→ TASK INSTRUCTIONS:
Pictures excluded, return every entry exactly, please.

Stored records
******************************

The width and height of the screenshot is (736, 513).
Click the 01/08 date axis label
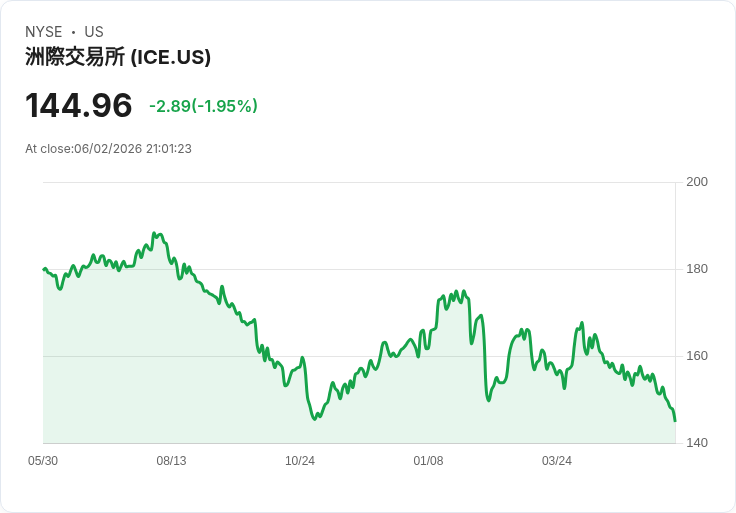[428, 461]
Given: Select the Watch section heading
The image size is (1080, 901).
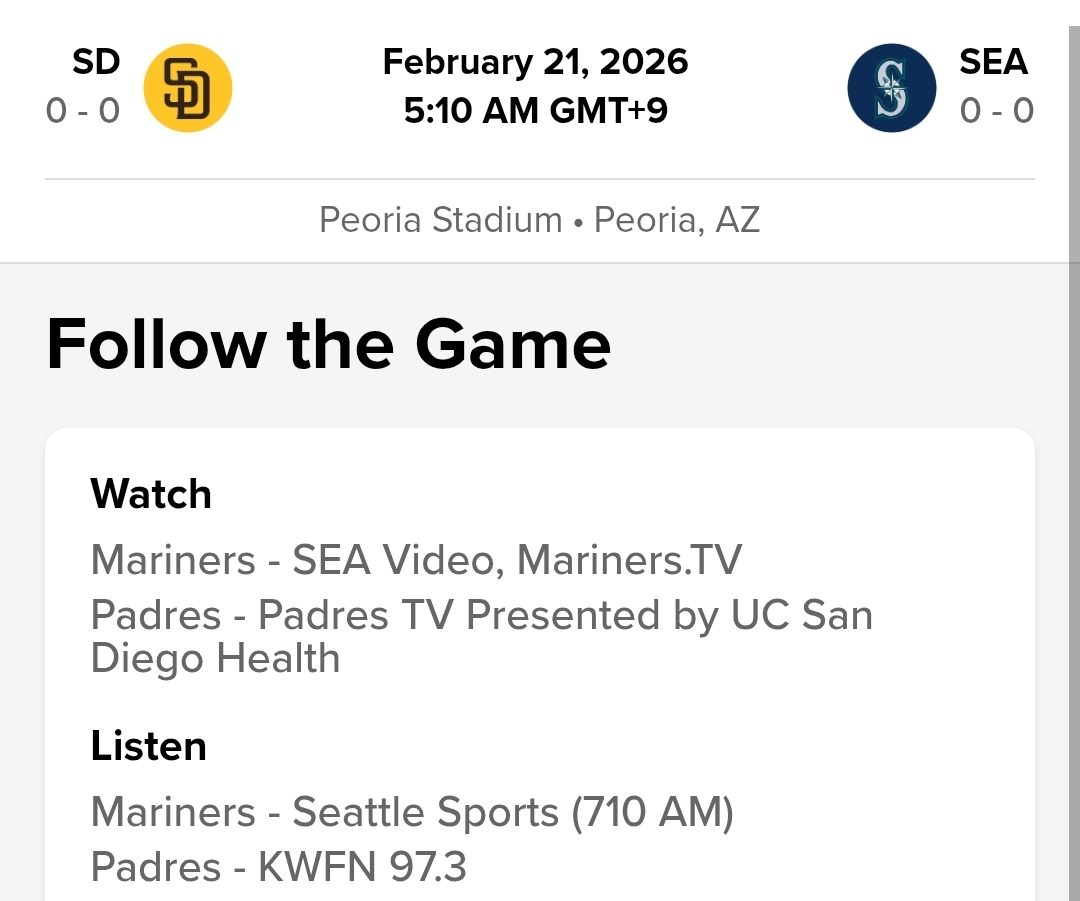Looking at the screenshot, I should point(151,494).
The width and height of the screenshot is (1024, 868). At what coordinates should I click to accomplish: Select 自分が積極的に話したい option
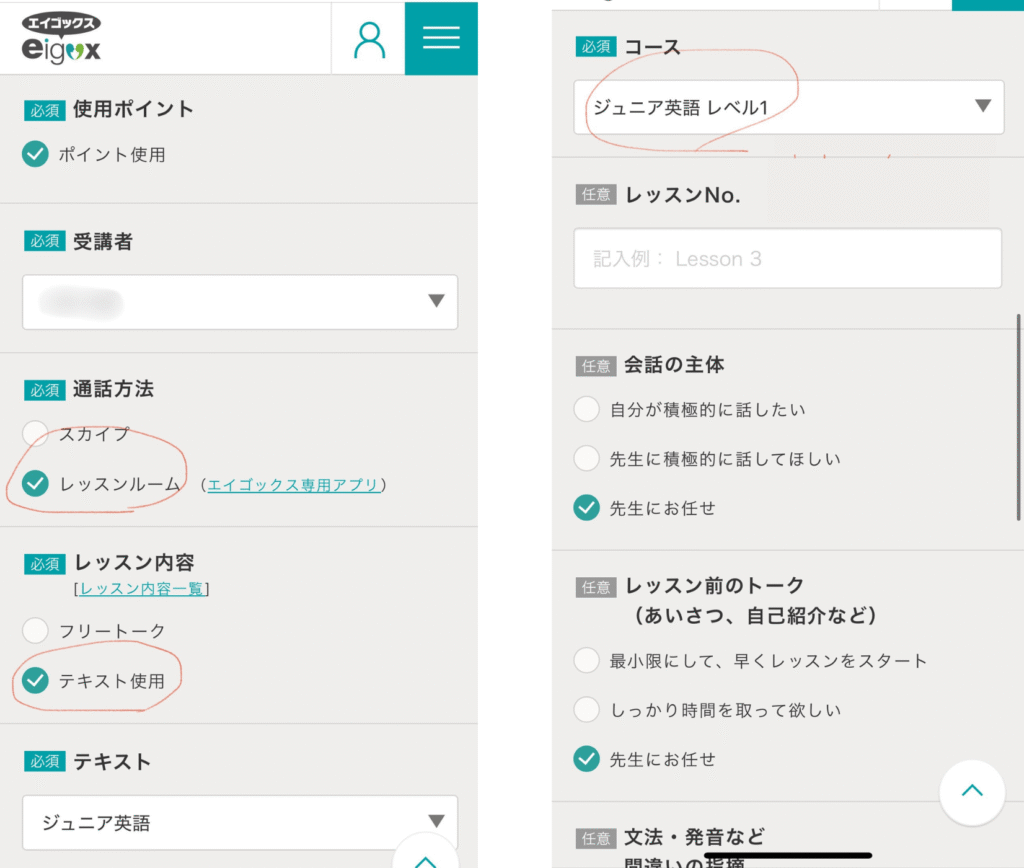(587, 409)
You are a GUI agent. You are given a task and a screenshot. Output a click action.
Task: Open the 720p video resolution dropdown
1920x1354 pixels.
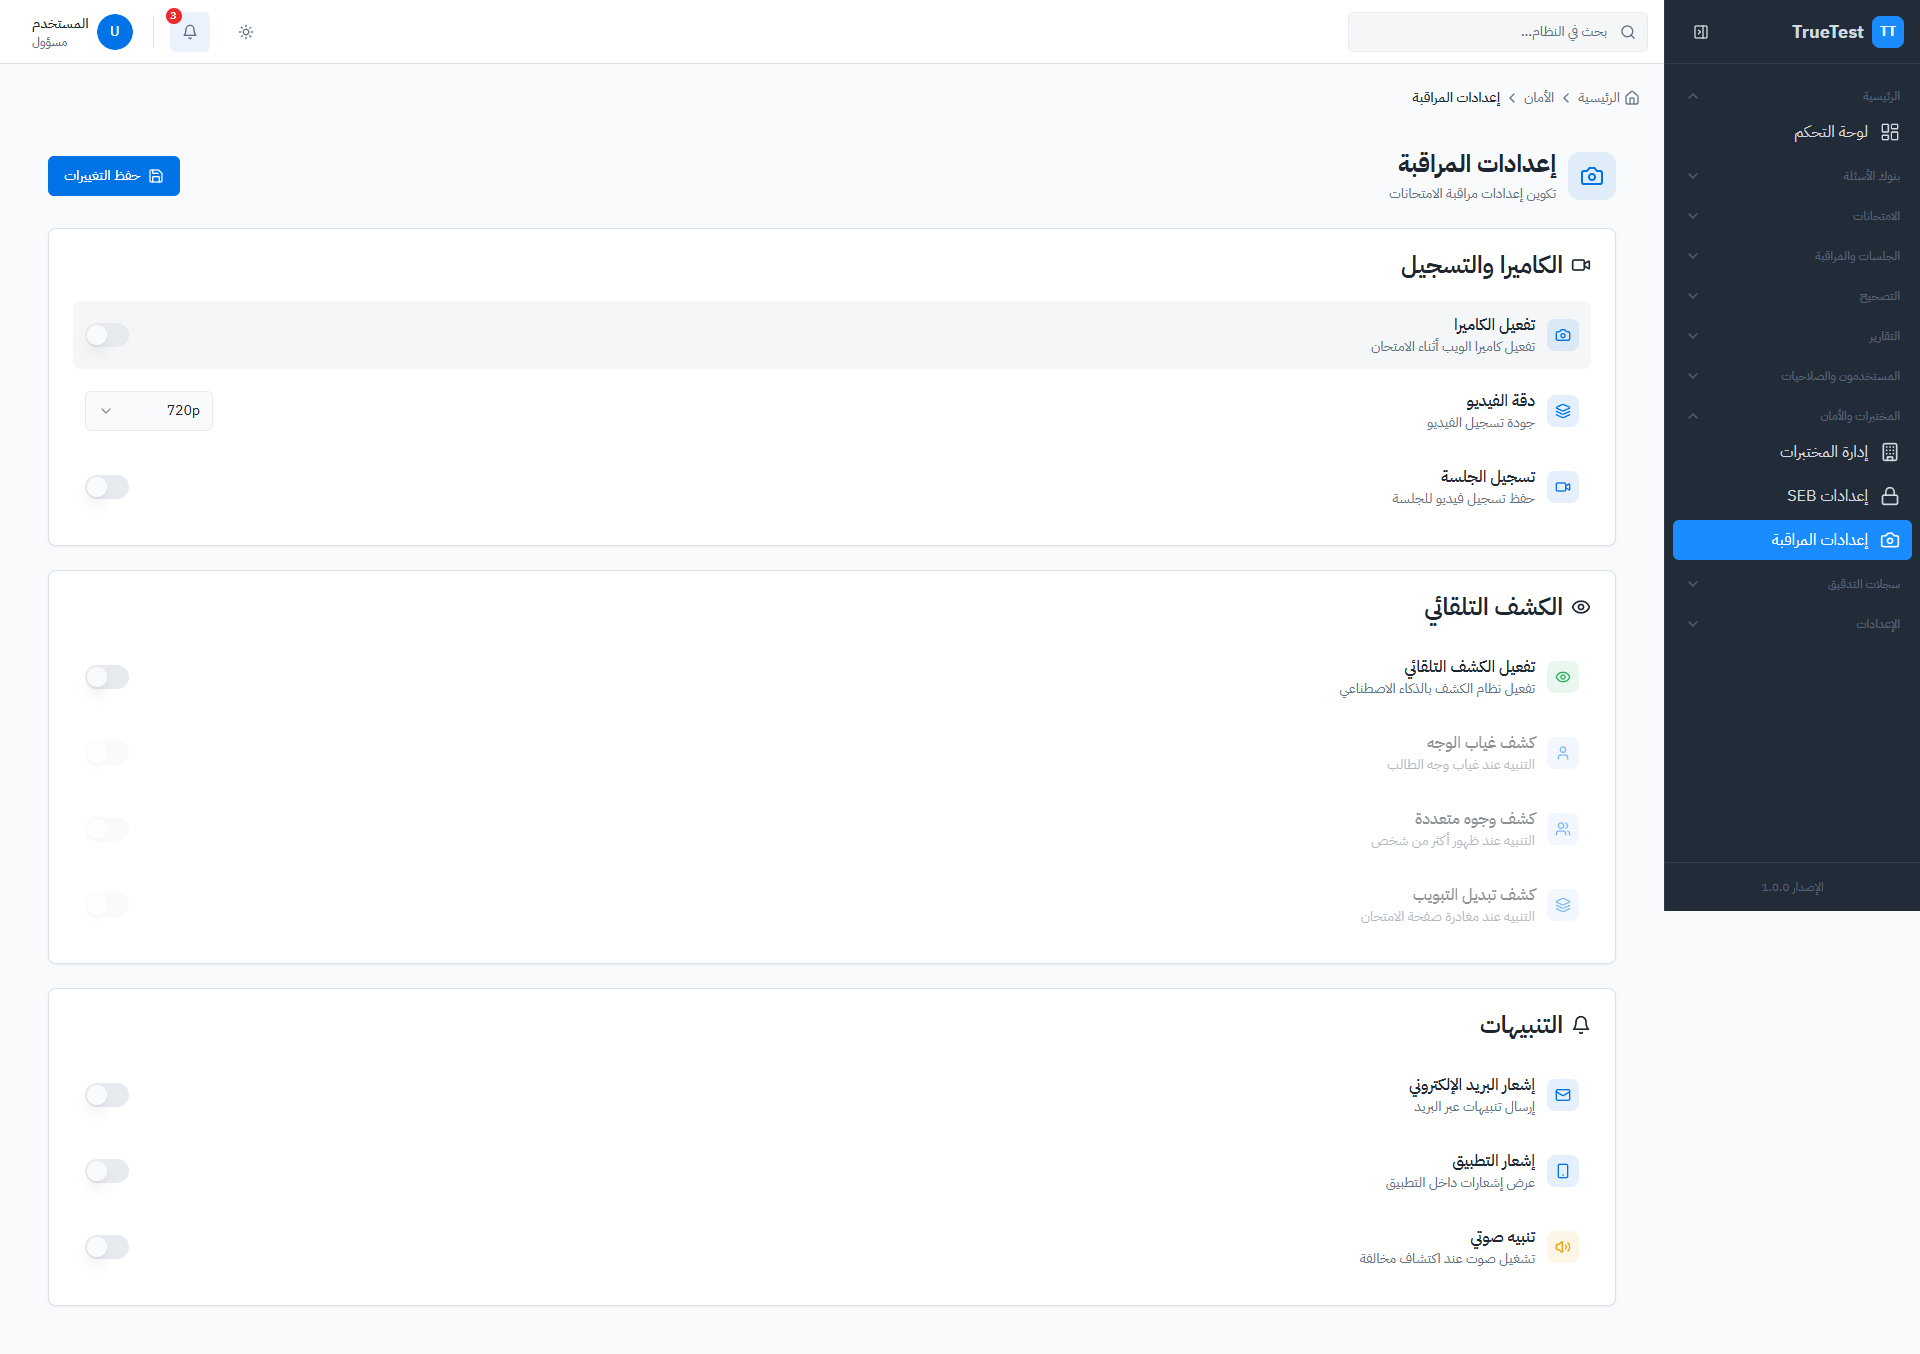[x=148, y=410]
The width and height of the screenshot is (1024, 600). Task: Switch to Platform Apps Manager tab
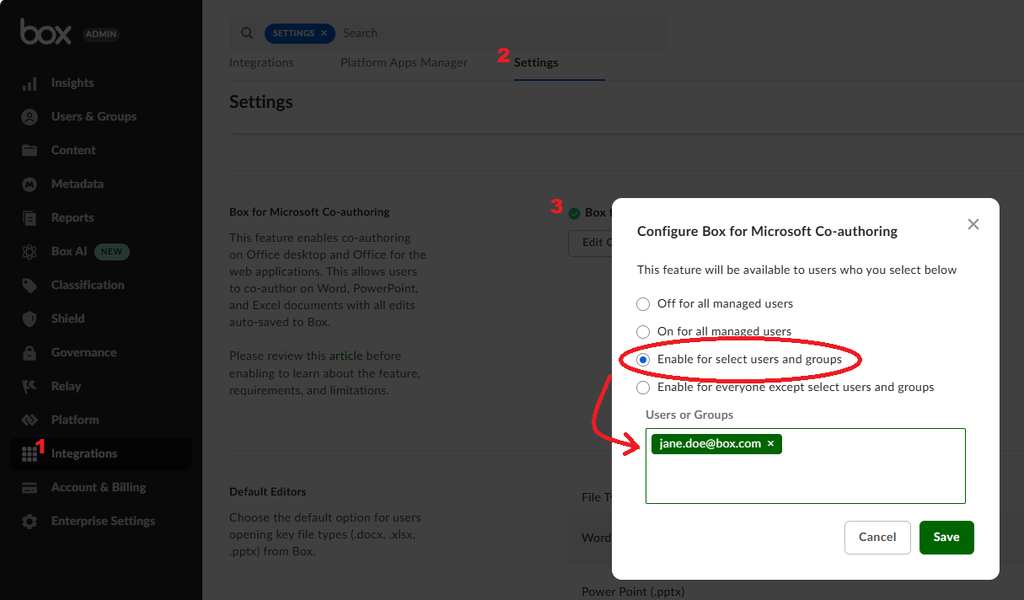(x=404, y=63)
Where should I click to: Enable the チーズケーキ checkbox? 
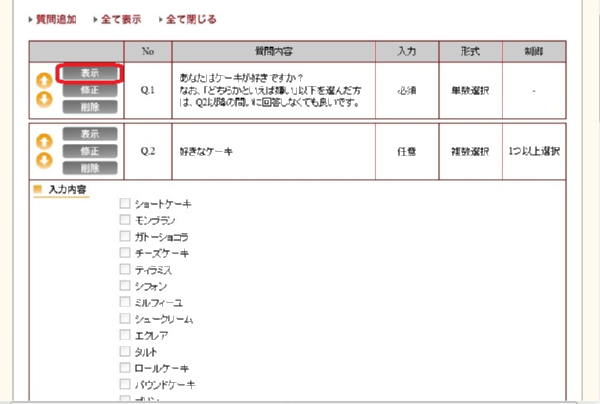125,253
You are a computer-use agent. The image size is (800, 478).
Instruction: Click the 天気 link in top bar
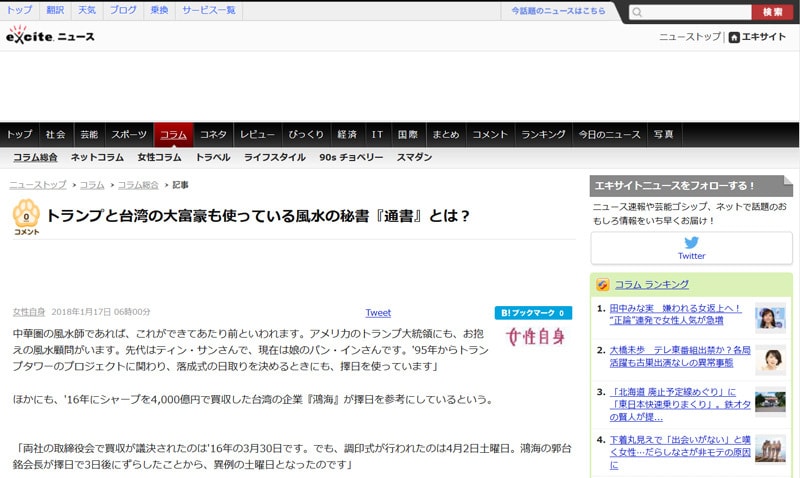pos(87,10)
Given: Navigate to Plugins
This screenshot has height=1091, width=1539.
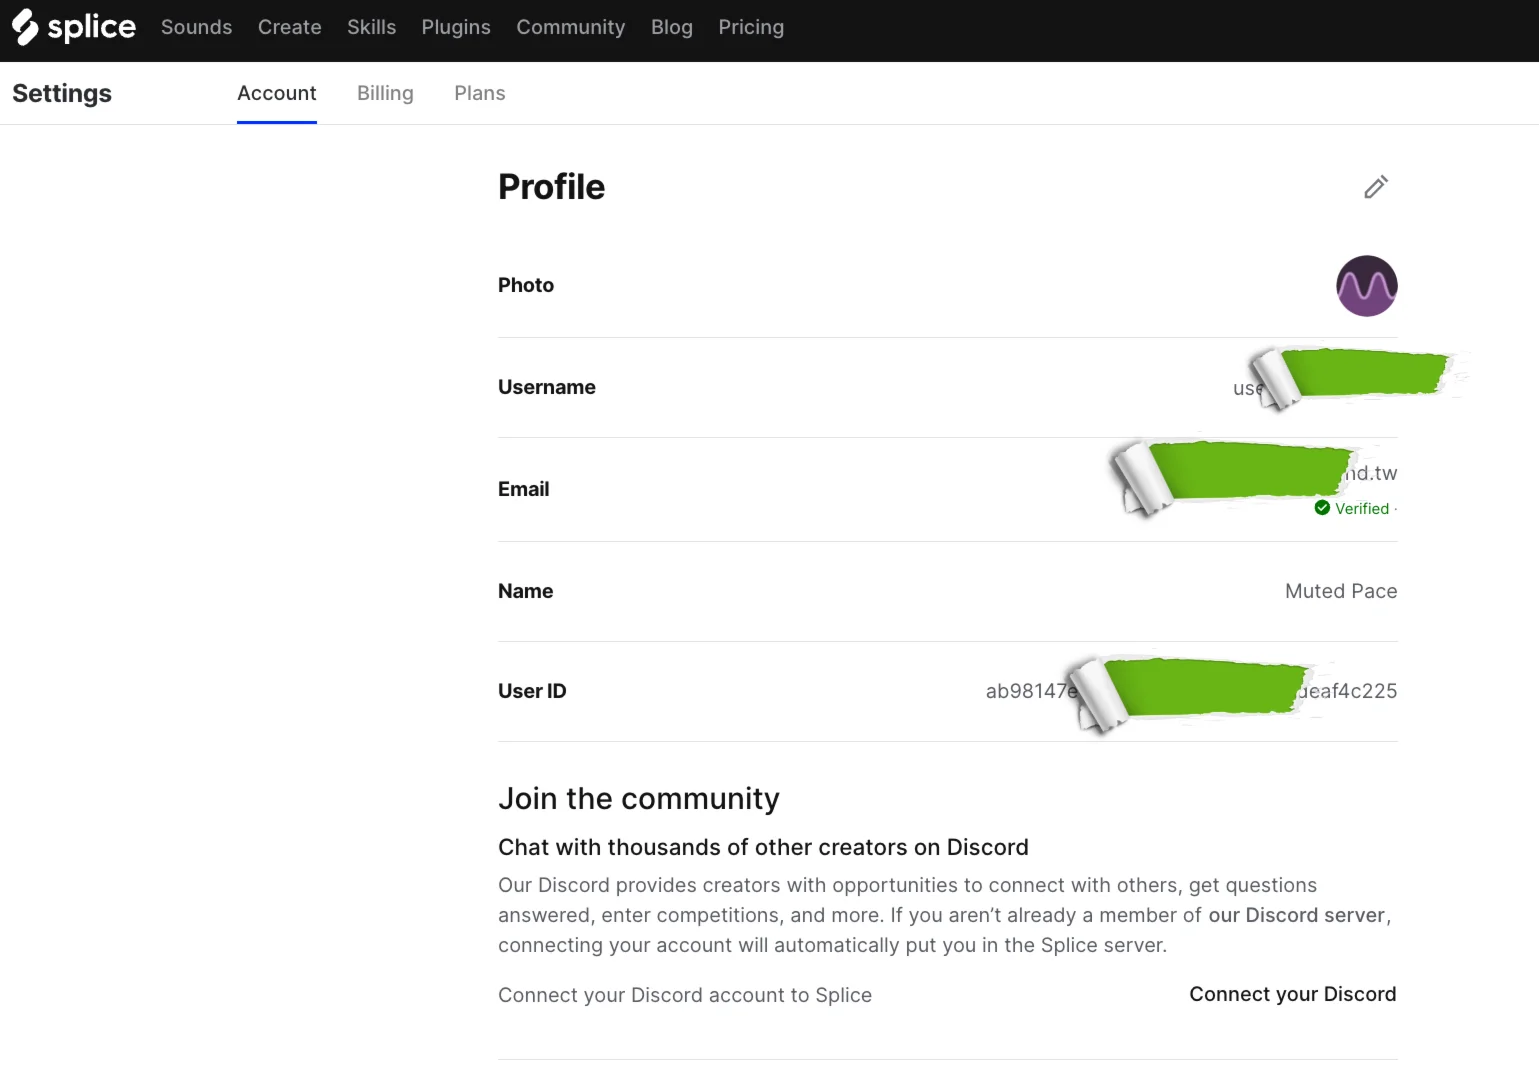Looking at the screenshot, I should (456, 27).
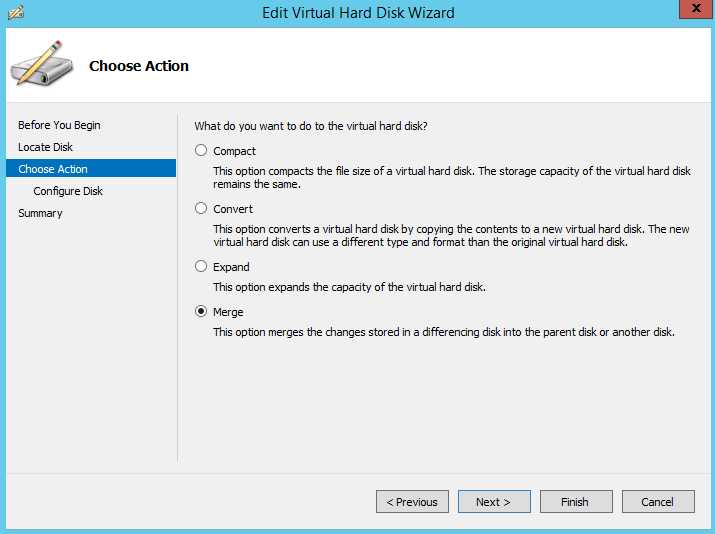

******************************

→ RESPONSE BELOW:
The width and height of the screenshot is (736, 513).
Click the 01/08 date axis label
[428, 461]
Given: Select the Watch section heading
The image size is (1080, 901).
Looking at the screenshot, I should point(151,494).
The width and height of the screenshot is (1024, 868). At what coordinates should I click to accomplish: Select 自分が積極的に話したい option
(587, 409)
You are a GUI agent. You are given a task and a screenshot. Output a click action.
Task: Open the 720p video resolution dropdown
1920x1354 pixels.
[x=148, y=410]
The width and height of the screenshot is (1024, 600). Task: Switch to Platform Apps Manager tab
(x=404, y=63)
Where should I click to: Enable the チーズケーキ checkbox? 
125,253
You are a computer-use agent. The image size is (800, 478).
Instruction: Click the 天気 link in top bar
pos(87,10)
Given: Navigate to Plugins
This screenshot has height=1091, width=1539.
Looking at the screenshot, I should (456, 27).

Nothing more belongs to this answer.